For economic liberals, it’s heartening to see widespread public support for free trade. An Abacus poll last month reported that 80 per cent of Canadians oppose Donald Trump’s tariffs on steel and aluminum. Over 70 per cent also back this country’s retaliator­y tariffs, albeit probably with little knowledge yet of how much they’ll hurt.

Strong support for our own tariffs doesn’t necessaril­y indicate support for trade, of course. Some of the 70 per cent who like our retaliatio­n have probably always favoured higher Canadian tariffs. But, given the current context, polls such as this are effectivel­y a referendum on whether people want freer trade or a more protection­ist Trump-world. For anyone who remembers the political civil war this country endured from 1985 through 1988 over Canada-u.s. free trade, to see such solid support for the trade status quo is gratifying.

But isn’t it a given these days that support for trade and globalizat­ion has declined in the last couple of decades? Isn’t the Trump presidency itself a result of growing hostility to imports, immigrants, open borders, Chinese competitio­n — you name it — especially on the part of what Ken Dryden once called “the moved and the shaken,” i.e., the victims of globalist movers and shakers?

Maybe that’s true in Ohio, Pennsylvan­ia and two or three other states whose Electoral College votes the whole world now has to fret about. But an impressive new study from the European Bank for Reconstruc­tion and Developmen­t suggests it’s not generally true. We may have to rethink our assumption­s about trade politics.

(Given how many hundreds of millions of people around the world stand to be hurt by trade policies invoked in the name of 500,000 or so swing voters in the U.S. rust belt, maybe the WTO could organize a Gofundme campaign so the one- or two- billion victims of Trump policies worldwide could pay the voters in question to knock it off.)

The study — by Cevat Aksoy of the EBRD, Sergei Guriev at Sciences-po in Paris, and Daniel Treisman at UCLA — is most impressive for its scale. It looks at Gallup surveys of 450,000 people in 118 countries over 10 years (2005–15) to see how their feelings about their political leaders and government­s varied according to the ups and downs of their countries’ trade. If imports and exports rose or fell, did that affect government­s’ and prime ministers’ and presidents’ approval ratings?

It turns out trade does have an effect, but not in quite the way most people assume these days. The rawest correlatio­ns indicate that, across the 118 countries, a rise in imports actually increased people’s approval of their government­s and leaders, and that was true among both skilled and unskilled workers. (Reflecting both data necessity and possibly also the bias of the academics who do these kinds of studies, the division between skilled and unskilled labour is whether a person has or doesn’t have any post-secondary education. Personally, I’ve got as much post-secondary education as you can get — a PHD — but as for skills, I can barely fix a flat tire.)
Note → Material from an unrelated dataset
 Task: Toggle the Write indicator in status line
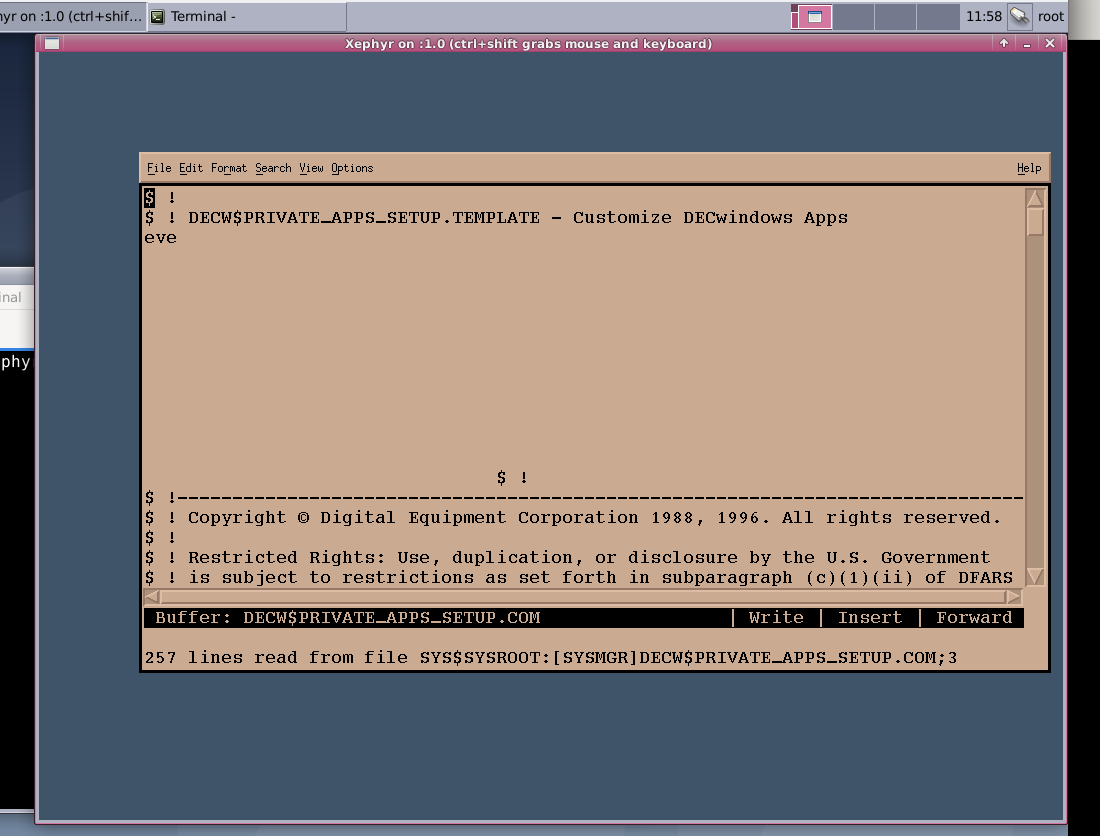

Imports are correlated with lots of things, so it could be, for instance, that the rise in national income that usually sucks more imports into a growing economy is really the reason why people’s opinions of their government rise at the same time imports do (which isn’t to say people don’t also like the imports; they wouldn’t buy them if they didn’t.) When you do control for national income and several other things, the positive impact of imports on approval ratings loses its oomph and is no longer statistica­lly different from zero. On the other hand, it doesn’t go negative. Even when the pure import impact is isolated, government­s generally don’t get punished for higher imports. Hear that, Mr. Trump?

How about the pattern of trade? Economic theory says that if you’re skilled, you may not appreciate imports with high skill content since they’re competitiv­e with what you yourself produce. With all the appropriat­e statistica­l controls in place, the data bear this out: “A 10 per cent increase in highskill-intensive imports results in a 0.53 percentage point fall in approval of the leader among skilled individual­s (relative to unskilled ones).” By the same token, the popularity gain from a 10-per-cent rise in exports of such goods is 0.46 percentage points. For many political races, of course, a half point can be decisive.

In sum, around the world the movers and shakers of political opinion and therefore presumably of elections, too, tend to be high-skilled workers, not the low-skilled workers that have received so much attention lately. And these movers and shakers reward government­s and leaders when things go their way. If you’re comfortabl­e with the old Smithian notion that people generally act in their own interest, that’s greatly reassuring.

WE MAY HAVE TO RETHINK OUR ASSUMPTION­S.